Given the listing that follows, report all lines in which the string "Mercedes" occurs.

§ §

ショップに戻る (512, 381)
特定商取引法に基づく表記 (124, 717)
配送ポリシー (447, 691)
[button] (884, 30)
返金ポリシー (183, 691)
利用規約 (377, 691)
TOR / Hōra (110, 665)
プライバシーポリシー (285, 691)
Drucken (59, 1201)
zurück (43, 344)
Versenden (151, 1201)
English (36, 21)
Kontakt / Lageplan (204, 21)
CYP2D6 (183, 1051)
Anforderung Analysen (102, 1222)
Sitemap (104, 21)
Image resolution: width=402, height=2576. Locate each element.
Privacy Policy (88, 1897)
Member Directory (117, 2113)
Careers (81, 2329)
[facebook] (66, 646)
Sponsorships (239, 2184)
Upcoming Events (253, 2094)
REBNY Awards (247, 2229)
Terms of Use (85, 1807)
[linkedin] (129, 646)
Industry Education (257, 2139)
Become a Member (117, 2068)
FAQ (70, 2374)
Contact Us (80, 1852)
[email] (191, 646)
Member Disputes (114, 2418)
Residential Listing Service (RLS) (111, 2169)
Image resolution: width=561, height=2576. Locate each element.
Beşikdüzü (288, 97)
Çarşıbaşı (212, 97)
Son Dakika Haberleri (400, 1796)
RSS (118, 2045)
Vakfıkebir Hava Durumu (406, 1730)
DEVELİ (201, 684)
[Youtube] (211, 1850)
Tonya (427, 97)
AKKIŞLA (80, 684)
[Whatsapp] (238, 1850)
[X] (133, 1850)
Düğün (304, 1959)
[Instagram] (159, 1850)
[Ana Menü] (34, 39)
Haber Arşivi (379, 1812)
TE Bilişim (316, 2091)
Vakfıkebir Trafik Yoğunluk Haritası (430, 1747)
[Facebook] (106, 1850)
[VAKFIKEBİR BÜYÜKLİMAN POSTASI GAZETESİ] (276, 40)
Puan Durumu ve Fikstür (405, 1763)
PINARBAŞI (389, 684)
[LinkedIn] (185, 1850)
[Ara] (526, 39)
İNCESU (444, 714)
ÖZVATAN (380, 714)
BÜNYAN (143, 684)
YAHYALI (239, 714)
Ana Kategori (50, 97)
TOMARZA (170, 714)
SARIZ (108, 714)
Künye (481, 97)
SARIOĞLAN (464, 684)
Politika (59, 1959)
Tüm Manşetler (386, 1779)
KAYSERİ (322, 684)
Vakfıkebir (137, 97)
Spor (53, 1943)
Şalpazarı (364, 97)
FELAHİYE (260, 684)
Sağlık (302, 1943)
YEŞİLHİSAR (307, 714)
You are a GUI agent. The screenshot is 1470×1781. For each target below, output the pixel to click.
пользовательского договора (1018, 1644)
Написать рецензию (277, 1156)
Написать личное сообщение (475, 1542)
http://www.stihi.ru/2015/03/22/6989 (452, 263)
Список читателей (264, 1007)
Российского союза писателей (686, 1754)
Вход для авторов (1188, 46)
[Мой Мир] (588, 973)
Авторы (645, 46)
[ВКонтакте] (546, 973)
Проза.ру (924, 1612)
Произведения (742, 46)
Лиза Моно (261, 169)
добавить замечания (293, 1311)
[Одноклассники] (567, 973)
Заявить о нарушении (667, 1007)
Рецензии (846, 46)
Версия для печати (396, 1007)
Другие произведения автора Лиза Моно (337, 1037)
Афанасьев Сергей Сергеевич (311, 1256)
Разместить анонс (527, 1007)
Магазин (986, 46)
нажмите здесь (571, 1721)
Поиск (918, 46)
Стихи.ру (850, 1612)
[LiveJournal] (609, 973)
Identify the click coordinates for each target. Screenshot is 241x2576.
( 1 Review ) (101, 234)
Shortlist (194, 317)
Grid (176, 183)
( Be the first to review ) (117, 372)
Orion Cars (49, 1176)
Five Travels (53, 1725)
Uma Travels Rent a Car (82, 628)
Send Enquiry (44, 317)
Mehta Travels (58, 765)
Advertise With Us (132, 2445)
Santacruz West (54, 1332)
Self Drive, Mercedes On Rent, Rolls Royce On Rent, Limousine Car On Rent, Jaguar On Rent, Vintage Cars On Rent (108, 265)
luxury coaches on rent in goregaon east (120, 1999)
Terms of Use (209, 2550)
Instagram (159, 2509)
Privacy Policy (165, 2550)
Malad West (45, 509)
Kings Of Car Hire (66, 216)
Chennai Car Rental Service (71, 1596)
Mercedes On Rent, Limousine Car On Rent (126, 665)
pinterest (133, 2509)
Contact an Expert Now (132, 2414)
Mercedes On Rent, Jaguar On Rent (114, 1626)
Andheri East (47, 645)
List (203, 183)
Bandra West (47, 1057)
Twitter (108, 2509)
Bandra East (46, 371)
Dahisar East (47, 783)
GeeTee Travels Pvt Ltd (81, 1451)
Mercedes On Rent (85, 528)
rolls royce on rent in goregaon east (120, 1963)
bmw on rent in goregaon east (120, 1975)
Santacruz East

§ §

Written response:
Self Drive, Mercedes On Rent, Rolls Royce On Rent, Limousine Car On Rent, Jaguar On Rent, Vintage Cars On Rent (108, 265)
Mercedes On Rent, Limousine Car On Rent (126, 665)
Mercedes On Rent, Jaguar On Rent (114, 1626)
Mercedes On Rent (85, 528)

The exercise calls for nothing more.